BEGIN SOURCE DOCUMENT

But it’s imperative to find out: peoples’ lives and health is at stake. And while the consequences of non-healthcare data quality errors aren’t usually quite as dramatic as “someone might die,” they are causing problems, right? Otherwise why are we even doing this?
So you need to dig down and see what’s going on in the actual dataset. And often, the creation of summary data dissects the dataset enough to create consumable groups of data points.
But the dashboards of popular business intelligence and analytics products, from pointed services like Google Analytics to the broad enterprise-grade offerings, don’t let you drill down that far.
So you need to reach beyond a dashboard to get that ground-level data that will let you find out exactly what is going wrong and why.
But there’s a second reason that a data quality expert should never fully trust a dashboard.
You (or someone on your team) needs to always be able to see the underlying data of a dashboard summary or calculation so that you’re always able to recalculate it.

END SOURCE DOCUMENT
BEGIN DATASET RECORDS

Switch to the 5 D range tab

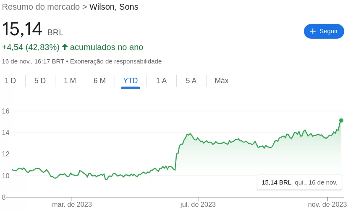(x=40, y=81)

END DATASET RECORDS
BEGIN DATASET RECORDS

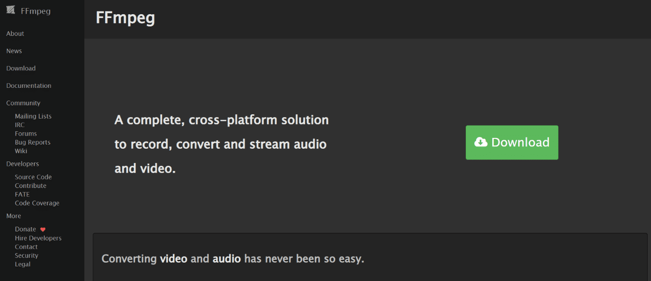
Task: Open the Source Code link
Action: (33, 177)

END DATASET RECORDS

WHAT YOU HAVE TO DO -> Please set down the passage on data quality and dashboards again, word for word and in full.

FINAL ANSWER ->
But it’s imperative to find out: peoples’ lives and health is at stake. And while the consequences of non-healthcare data quality errors aren’t usually quite as dramatic as “someone might die,” they are causing problems, right? Otherwise why are we even doing this?
So you need to dig down and see what’s going on in the actual dataset. And often, the creation of summary data dissects the dataset enough to create consumable groups of data points.
But the dashboards of popular business intelligence and analytics products, from pointed services like Google Analytics to the broad enterprise-grade offerings, don’t let you drill down that far.
So you need to reach beyond a dashboard to get that ground-level data that will let you find out exactly what is going wrong and why.
But there’s a second reason that a data quality expert should never fully trust a dashboard.
You (or someone on your team) needs to always be able to see the underlying data of a dashboard summary or calculation so that you’re always able to recalculate it.